- Born: 1975 (age 50–51)
- Education: University of Rhode Island (Economics); Kyushu University, Japan. (Engineering);
- Occupations: Professor at Kyushu University, Japan.

= Shunsuke Managi =

Japanese economist

Shunsuke Managi is the Distinguished Professor of Technology and Policy and the Director of the Urban Institute at Kyushu University, Japan.

== Career ==
Managi has been awarded national research grants on urbanization, transportation, energy, climate change, sustainability, and population change. He is most well known as a director for Inclusive Wealth Report 2018 (IWR 2018) in relation to Natural capital accounting. He is an editor of Economics of Disasters and Climate Change, Environmental Economics and Policy Studies, and Resource and Energy Economics and a lead author for the Intergovernmental Panel on Climate Change and a coordinating lead author for the Intergovernmental Science-Policy Platform on Biodiversity and Ecosystem Services.

Managi is the author of Technology, Natural Resources and Economic Growth: Improving the Environment for a Greener Future, published by Edward Elgar Publishing Ltd, and is editor of The Routledge Handbook of Environmental Economics in Asia.
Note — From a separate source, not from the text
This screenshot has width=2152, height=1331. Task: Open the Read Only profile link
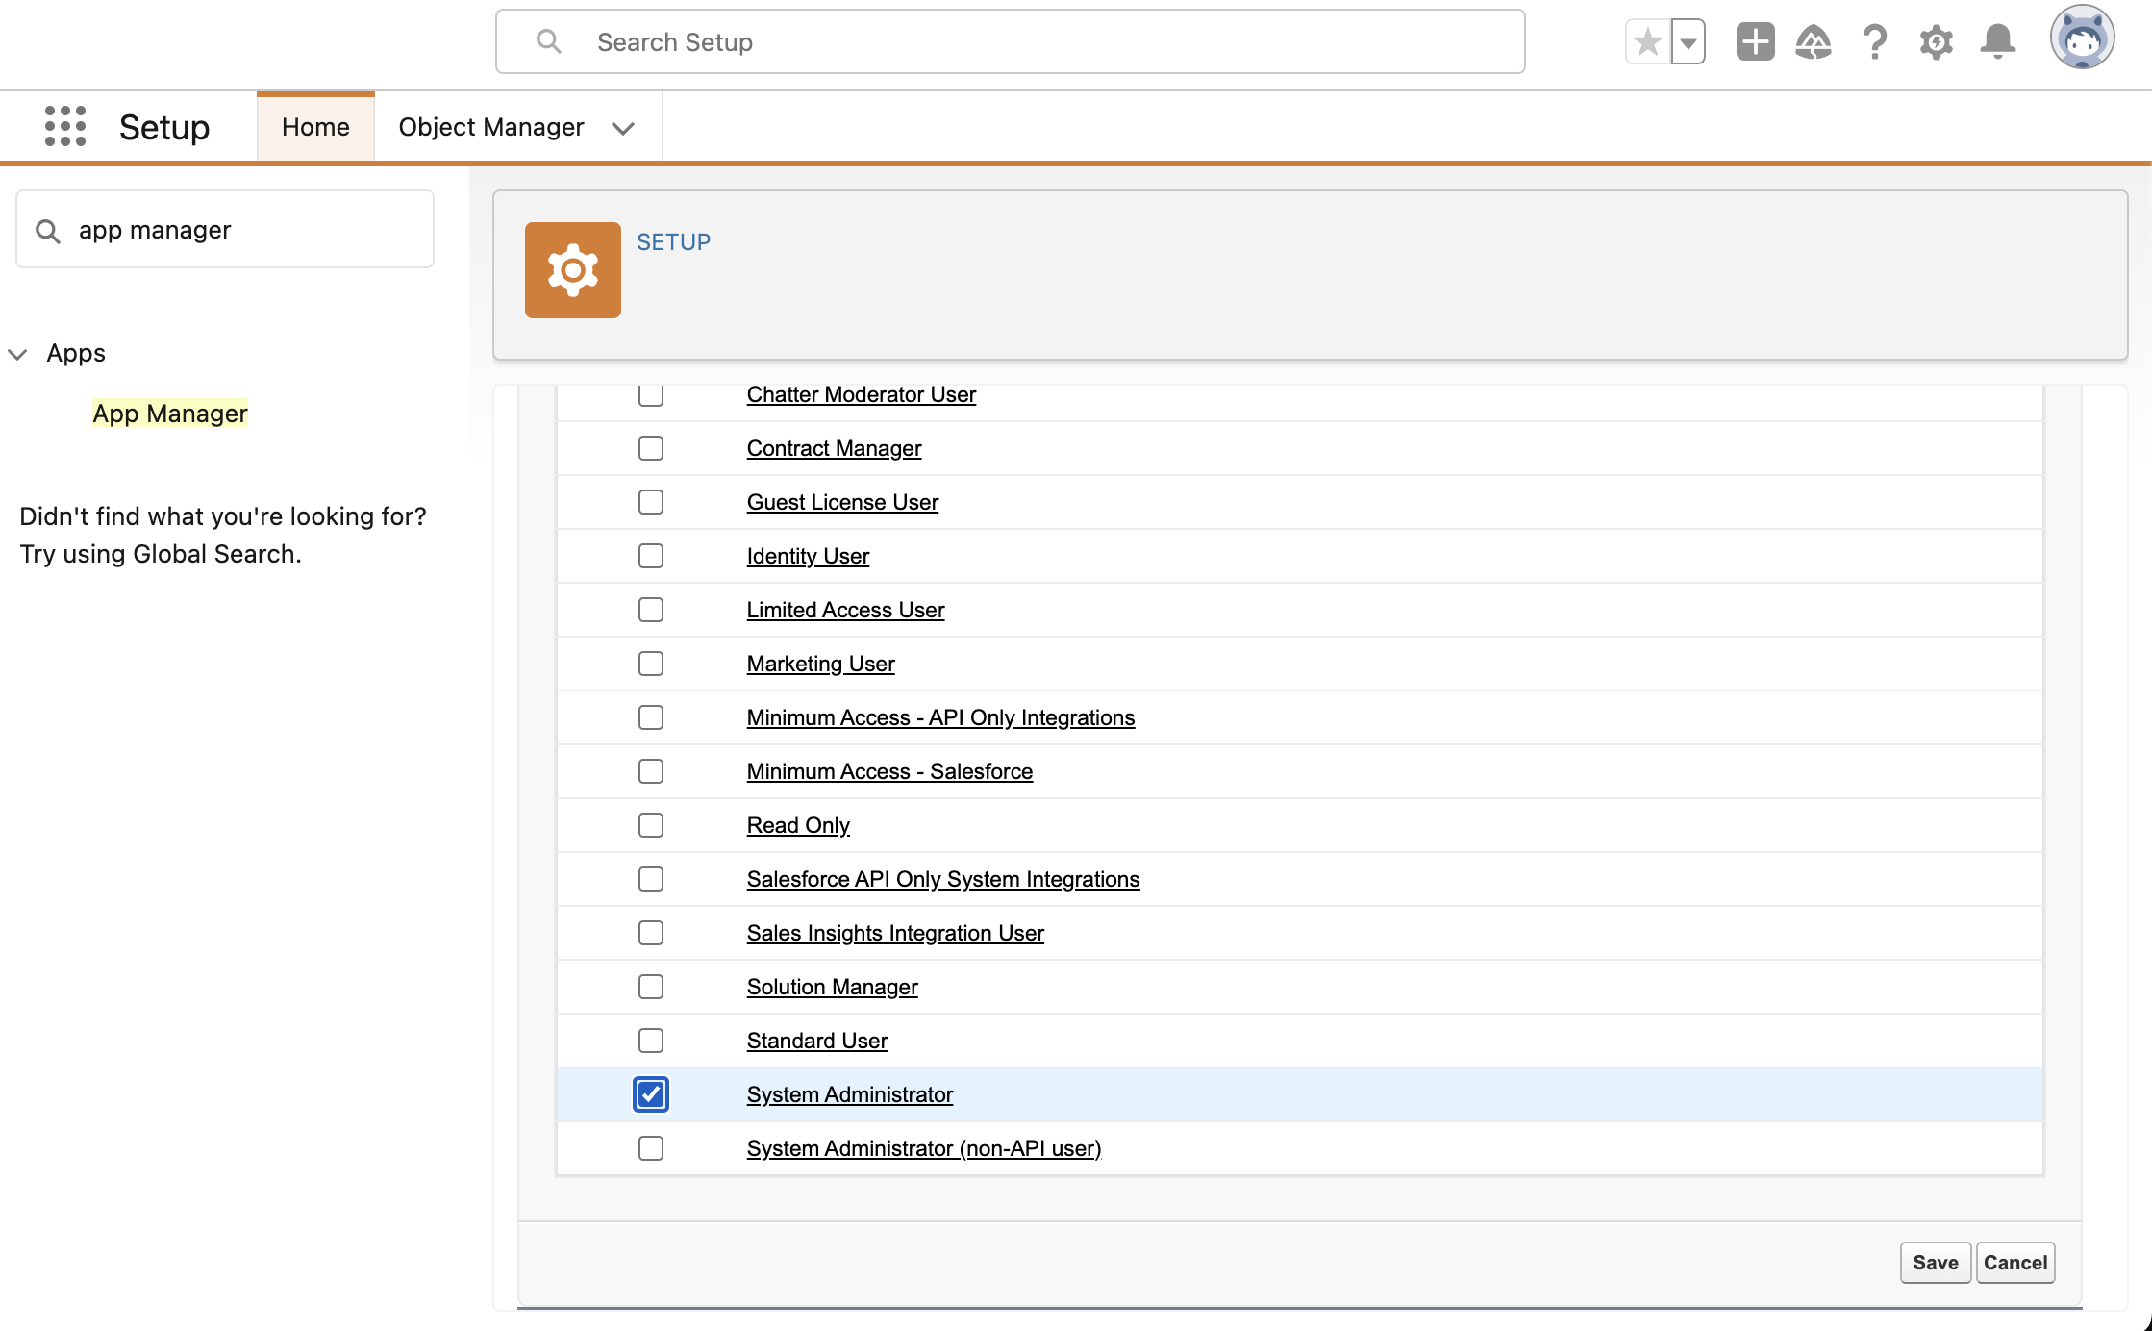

He is the co-chair the Scientific Committee of the 2018 World Congress of Environmental and Resource Economists jointly organized by Association of Environmental and Resource Economists, European Association of Environmental and Resource Economists and East Asian Association of Environmental and Resource Economics.

==Selected publications==
- Wealth, Inclusive Growth and Sustainability Routledge, New York, 2019.
- Japan’s Quest for Nuclear Energy and the Price It Paid: Accidents, Consequences, and Lessons Learned for the Global Nuclear Industry (with Behling, N., T. Behling, M. Williams), Elsevier, New York, 2019.
- Inclusive Wealth Report 2018: Measuring Progress toward Sustainability (with P. Kumar), Routledge, New York, 2018.
- "The Wealth of Nations and Regions" Routledge, New York, 2016.
- "Environmental Economics" (with K. Kuriyama) Routledge, New York, 2016.
- "The Economics of Green Growth -New Indicators for Sustainable Societies" Routledge, New York, 2015.
- "Handbook of Environmental Economics in Asia" Routledge, New York, 2015. Cited in Environmental issues in China
- "The Economics of Biodiversity and Ecosystem Services" Routledge, New York, 2012.
- "Technology, Natural Resources and Economic Growth: Improving the Environment for a Greener Future" Edward Elgar Publishing Ltd, 2011.
- "Waste and Recycling" (with T. Shinkuma), Routledge, New York, 2011.
- "Chinese Economic Development and Environment" (S. Kaneko), Edward Elgar Publishing Ltd, 2010.
- "The Economics of Sustainable Development: The Case of India" (S. Kumar), Springer-Verlag, New York, 2009.
- "Technological Change and Environmental Policy: A Study of Depletion in the Oil and Gas Industry" Edward Elgar Publishing Ltd, 2008.